Your goal:
Only one stretch of the material below is wanted: everything from the line containing "This screenshot has width=636, height=477." down to the line containing "Task: Click the error", both ends included. Repeat it exactly and skip the pictures.

Information given:
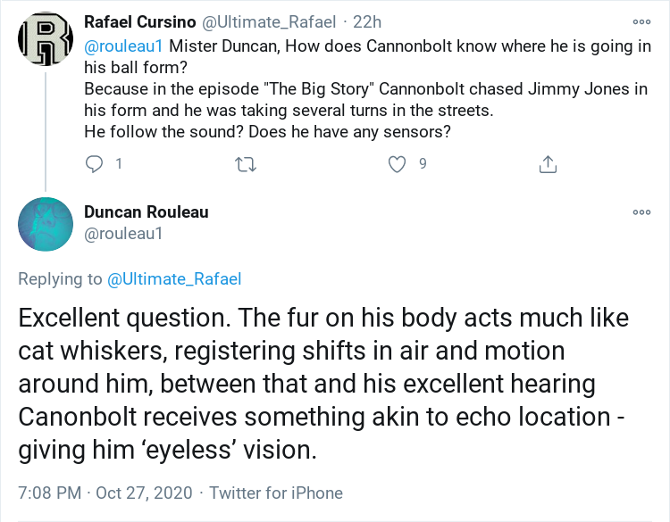The height and width of the screenshot is (522, 670).
Task: Click the Twitter for iPhone source link
Action: click(277, 493)
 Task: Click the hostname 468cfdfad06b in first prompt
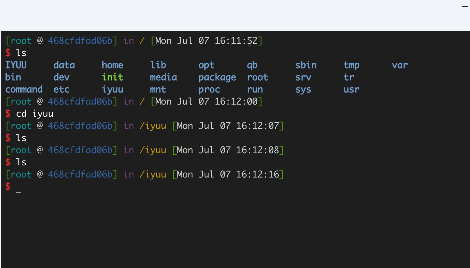pyautogui.click(x=80, y=41)
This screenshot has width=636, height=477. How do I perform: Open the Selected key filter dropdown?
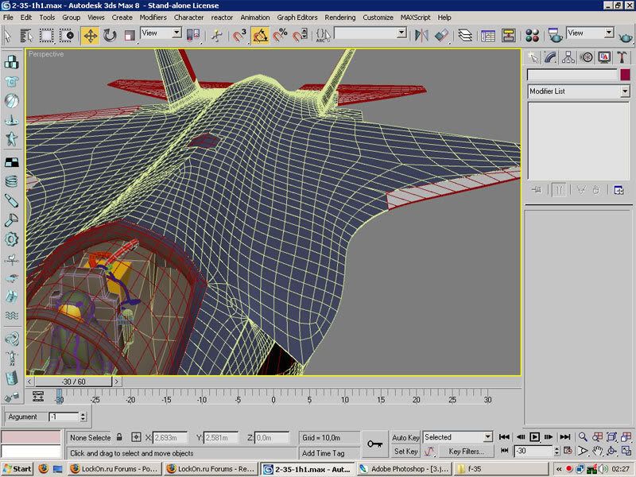pos(457,437)
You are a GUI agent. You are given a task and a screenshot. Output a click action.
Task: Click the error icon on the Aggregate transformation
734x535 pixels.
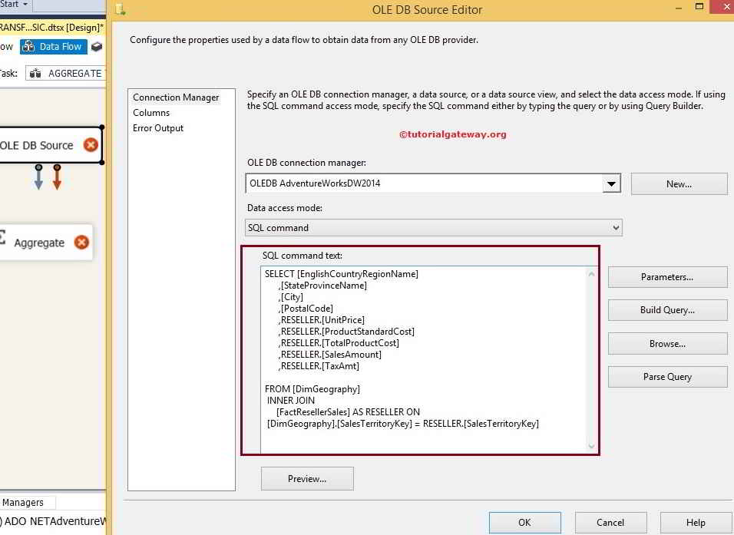click(x=81, y=242)
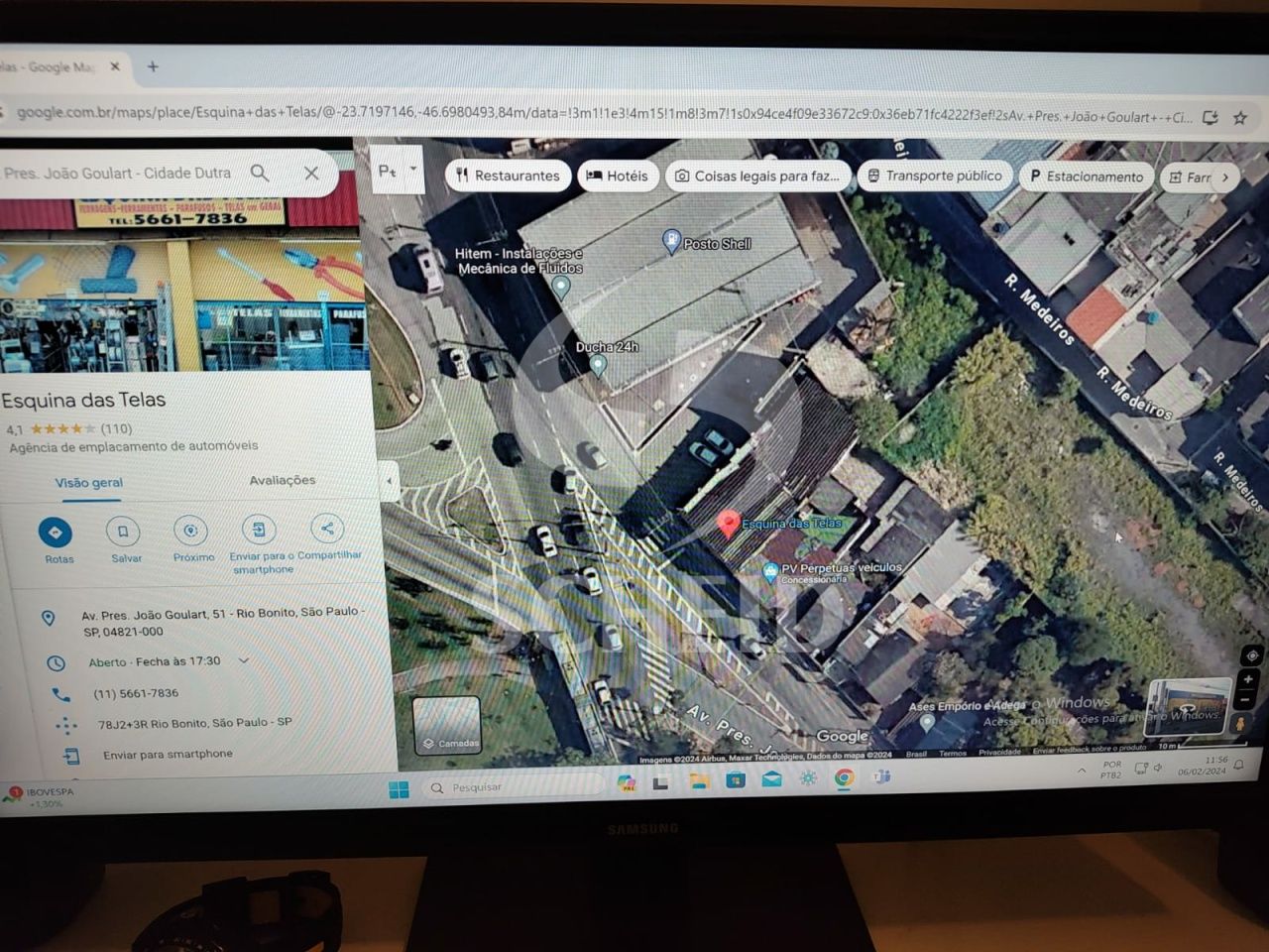The height and width of the screenshot is (952, 1269).
Task: Switch to the Avaliações tab
Action: [x=283, y=480]
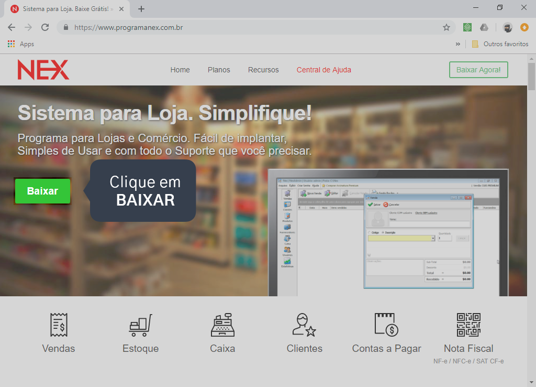536x387 pixels.
Task: Expand the hidden extensions overflow chevron
Action: [458, 44]
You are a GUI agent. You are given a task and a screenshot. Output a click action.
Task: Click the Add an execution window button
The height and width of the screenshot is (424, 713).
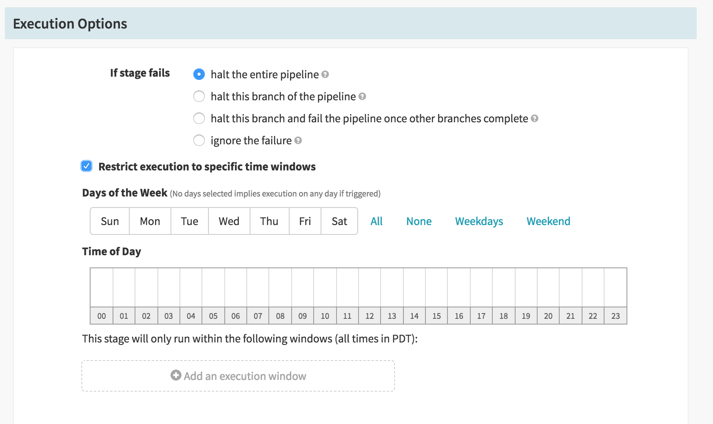click(x=238, y=376)
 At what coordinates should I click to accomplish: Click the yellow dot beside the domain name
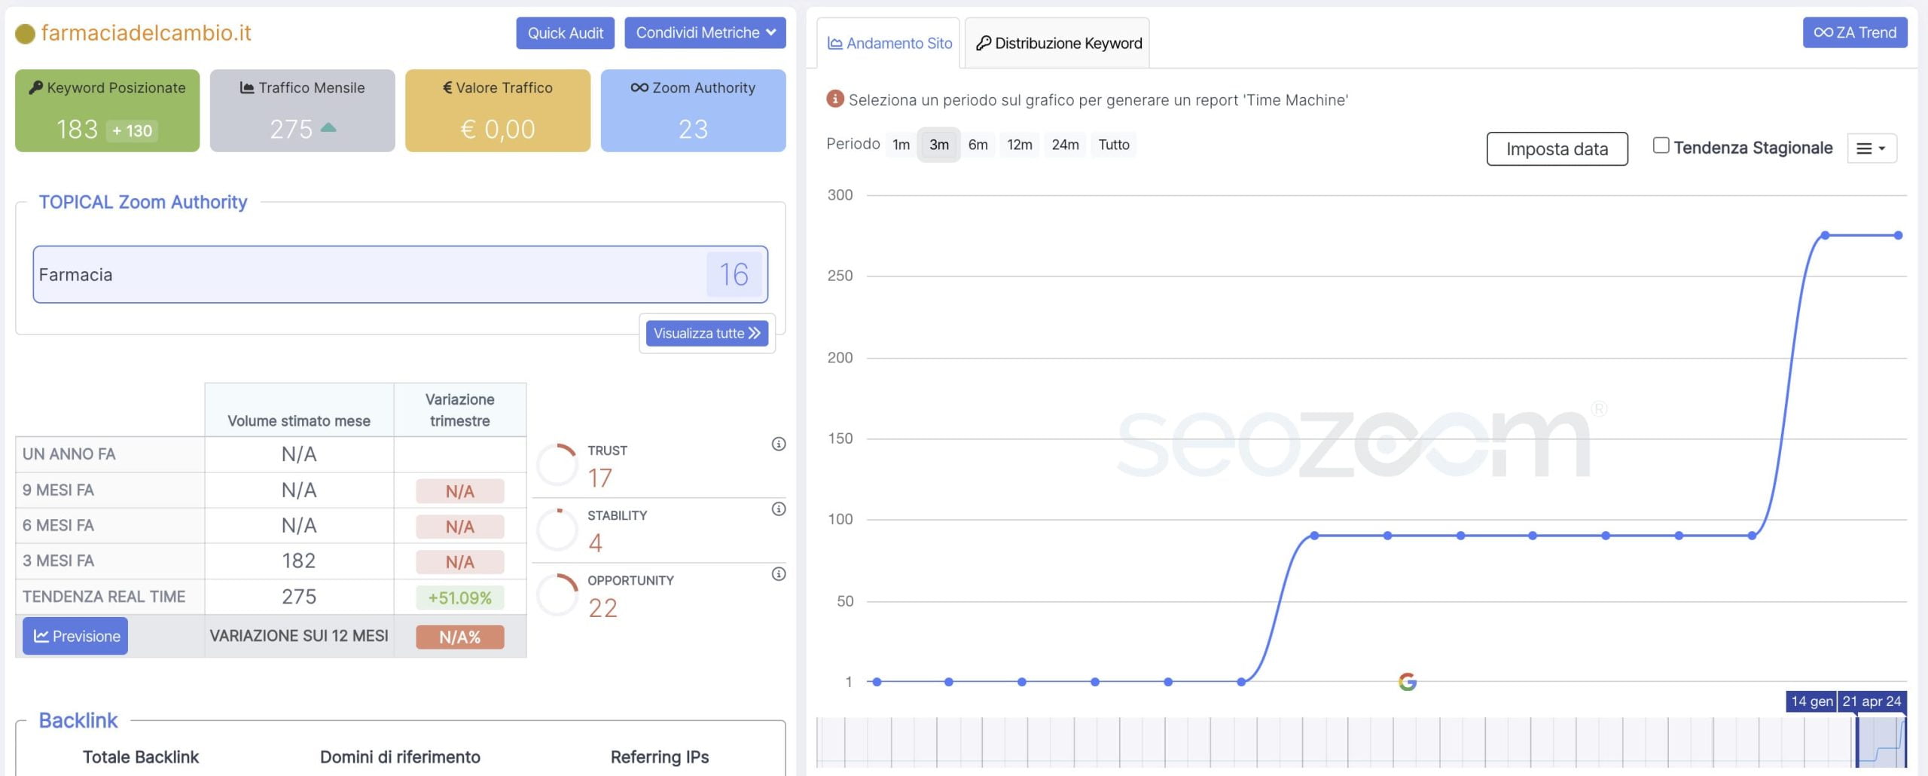point(25,34)
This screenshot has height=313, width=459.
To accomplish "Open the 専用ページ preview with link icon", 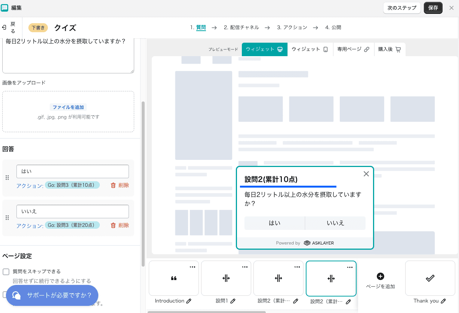I will point(352,49).

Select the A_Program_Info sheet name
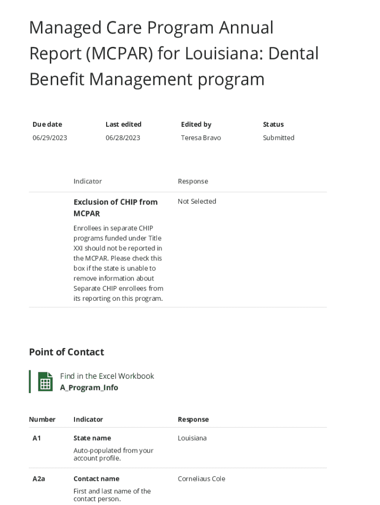(x=89, y=388)
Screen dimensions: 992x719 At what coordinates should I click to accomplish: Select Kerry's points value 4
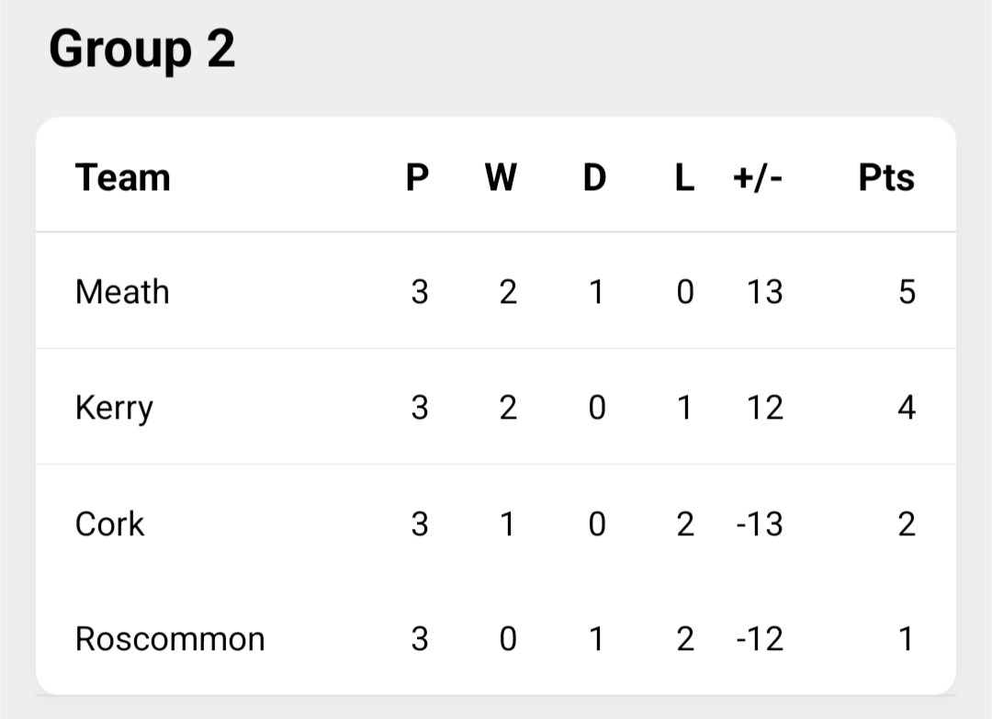(907, 408)

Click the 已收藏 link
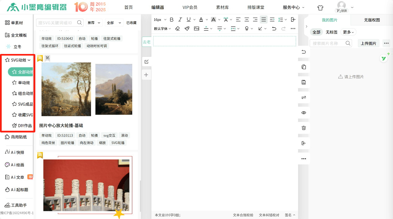click(131, 23)

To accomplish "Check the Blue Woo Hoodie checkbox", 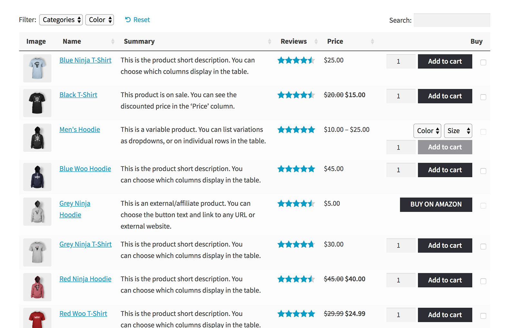I will (x=483, y=171).
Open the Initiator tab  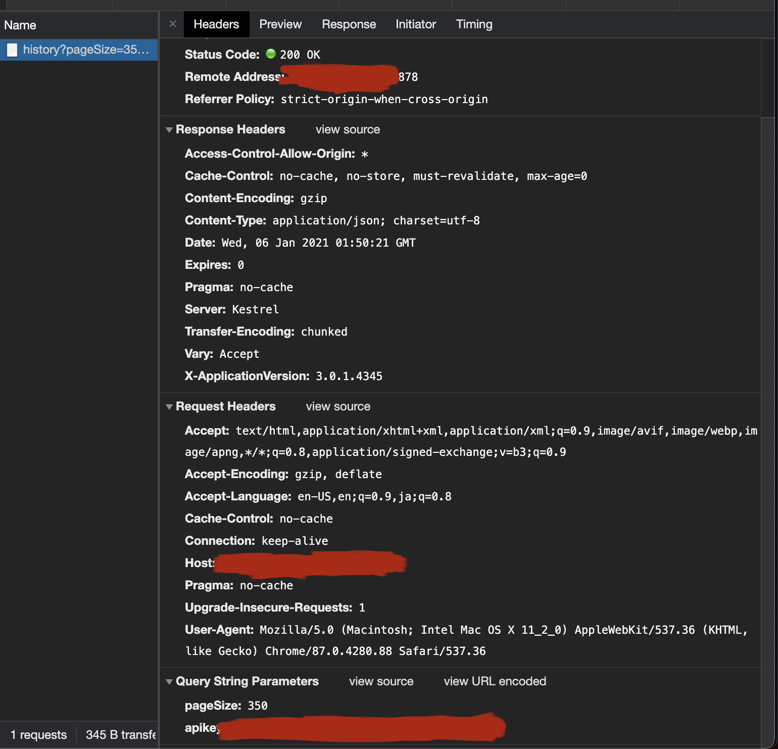415,24
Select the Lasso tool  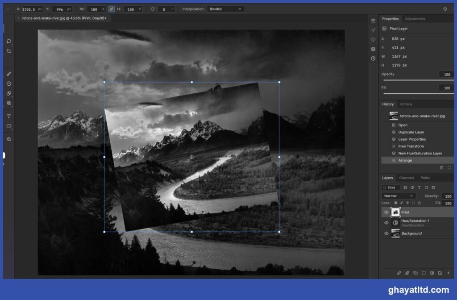(x=9, y=41)
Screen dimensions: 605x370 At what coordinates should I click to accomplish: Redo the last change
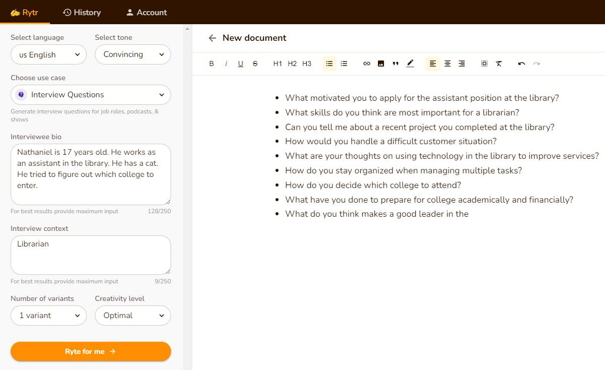pos(536,64)
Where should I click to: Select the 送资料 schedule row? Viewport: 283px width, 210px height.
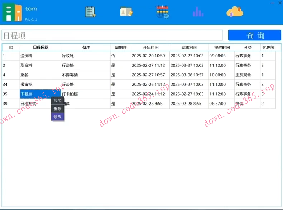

Reply to the exercise:
This screenshot has width=636, height=477. How do I perform: Open the Selected key filter dropdown?
pos(457,437)
You are a GUI agent. You are given a task and a screenshot. Output a click action.
Task: Click the error icon on the Aggregate transformation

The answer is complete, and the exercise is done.